While parent company ABS-CBN Holdings would still be able to survive sans the franchise, revenues would drop significantly. ABS-CBN Holdings has since diversified to cable, digital media, merchandise, and consumer experiences. 

Based on its latest financial statement, ABS-CBN Holdings has consolidated revenues amounting to P32 billion for the first 3 quarters of 2019. More than half of that (P17.11 billion) came from advertising, while about a third (P10.22 billion) came from subscription revenues largely from SkyCable.

The non-renewal of the franchise will be bad for business. It will not be appetizing for investors, Philstocks head of research Jun Calaycay earlier told Rappler. (READ: ABS-CBN stocks fall after Duterte’s threats of not renewing franchise)

Government also stands to lose, based on ABS-CBN’s previous years’ tax payments, an average of P4.8 billion in corporate income taxes and roughly P1 billion in personal income taxes.

» **Data lines**
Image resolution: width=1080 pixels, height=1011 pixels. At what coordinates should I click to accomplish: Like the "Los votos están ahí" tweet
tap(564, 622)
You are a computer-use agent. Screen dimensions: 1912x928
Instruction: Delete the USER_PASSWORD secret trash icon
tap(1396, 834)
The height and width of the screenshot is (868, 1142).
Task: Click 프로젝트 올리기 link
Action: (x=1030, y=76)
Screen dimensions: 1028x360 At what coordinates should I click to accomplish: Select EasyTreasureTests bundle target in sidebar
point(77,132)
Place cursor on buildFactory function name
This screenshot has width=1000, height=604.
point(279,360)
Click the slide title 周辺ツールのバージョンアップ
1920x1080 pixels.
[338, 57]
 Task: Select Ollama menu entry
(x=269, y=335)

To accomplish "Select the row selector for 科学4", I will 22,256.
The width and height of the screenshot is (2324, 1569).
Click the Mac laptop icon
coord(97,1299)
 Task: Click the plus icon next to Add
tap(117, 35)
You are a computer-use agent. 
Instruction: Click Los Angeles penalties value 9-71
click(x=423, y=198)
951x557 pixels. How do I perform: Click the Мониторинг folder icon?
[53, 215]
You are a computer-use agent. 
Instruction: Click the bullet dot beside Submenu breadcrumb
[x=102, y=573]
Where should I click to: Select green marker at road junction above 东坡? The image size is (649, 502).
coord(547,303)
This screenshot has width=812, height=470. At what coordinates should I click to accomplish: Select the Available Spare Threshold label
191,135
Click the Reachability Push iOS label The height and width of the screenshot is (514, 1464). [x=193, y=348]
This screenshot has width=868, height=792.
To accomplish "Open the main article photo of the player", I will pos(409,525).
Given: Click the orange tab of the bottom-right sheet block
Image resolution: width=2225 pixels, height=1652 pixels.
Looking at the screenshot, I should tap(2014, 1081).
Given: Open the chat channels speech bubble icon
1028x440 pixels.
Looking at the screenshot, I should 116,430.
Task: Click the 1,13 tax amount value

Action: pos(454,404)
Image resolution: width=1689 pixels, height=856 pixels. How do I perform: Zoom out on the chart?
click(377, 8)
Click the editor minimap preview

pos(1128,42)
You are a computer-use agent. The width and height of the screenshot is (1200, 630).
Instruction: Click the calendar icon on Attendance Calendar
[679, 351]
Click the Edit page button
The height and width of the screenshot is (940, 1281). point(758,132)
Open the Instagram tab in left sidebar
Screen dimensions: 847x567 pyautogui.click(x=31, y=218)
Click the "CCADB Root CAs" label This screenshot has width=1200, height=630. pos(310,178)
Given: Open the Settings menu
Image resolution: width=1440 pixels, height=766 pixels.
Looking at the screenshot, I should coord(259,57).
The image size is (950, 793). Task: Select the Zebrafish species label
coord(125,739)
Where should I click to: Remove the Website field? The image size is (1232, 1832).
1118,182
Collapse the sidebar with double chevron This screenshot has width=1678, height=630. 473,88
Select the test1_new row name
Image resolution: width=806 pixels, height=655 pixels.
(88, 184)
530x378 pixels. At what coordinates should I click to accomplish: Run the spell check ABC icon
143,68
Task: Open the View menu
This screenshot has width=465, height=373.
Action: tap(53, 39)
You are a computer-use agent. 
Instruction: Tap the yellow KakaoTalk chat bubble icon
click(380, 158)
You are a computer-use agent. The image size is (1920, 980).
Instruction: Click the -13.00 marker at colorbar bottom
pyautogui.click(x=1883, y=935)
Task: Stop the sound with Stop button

» **Objectives**
1. Reproduce the part of the ABS-CBN text between "Based on its" and "personal income taxes.", inclusive, word for word.
2. Decide whether each statement agrees with the ABS-CBN text, and support each yes or no with the deciding words of the text, quoted exactly. (a) More than half of ABS-CBN Holdings' consolidated revenues for the first three quarters of 2019 came from advertising. (b) The subscription revenues came largely from digital media. (c) Government stands to lose an average of P4.8 billion in personal income taxes.
The listing stands apart from the ABS-CBN text and is separate material.

» **Answer set**
1.
Based on its latest financial statement, ABS-CBN Holdings has consolidated revenues amounting to P32 billion for the first 3 quarters of 2019. More than half of that (P17.11 billion) came from advertising, while about a third (P10.22 billion) came from subscription revenues largely from SkyCable.

The non-renewal of the franchise will be bad for business. It will not be appetizing for investors, Philstocks head of research Jun Calaycay earlier told Rappler. (READ: ABS-CBN stocks fall after Duterte’s threats of not renewing franchise)

Government also stands to lose, based on ABS-CBN’s previous years’ tax payments, an average of P4.8 billion in corporate income taxes and roughly P1 billion in personal income taxes.

2.
(a) Yes: "More than half of that (P17.11 billion) came from advertising"
(b) No: "came from subscription revenues largely from SkyCable"
(c) No: "an average of P4.8 billion in corporate income taxes and roughly P1 billion in personal income taxes"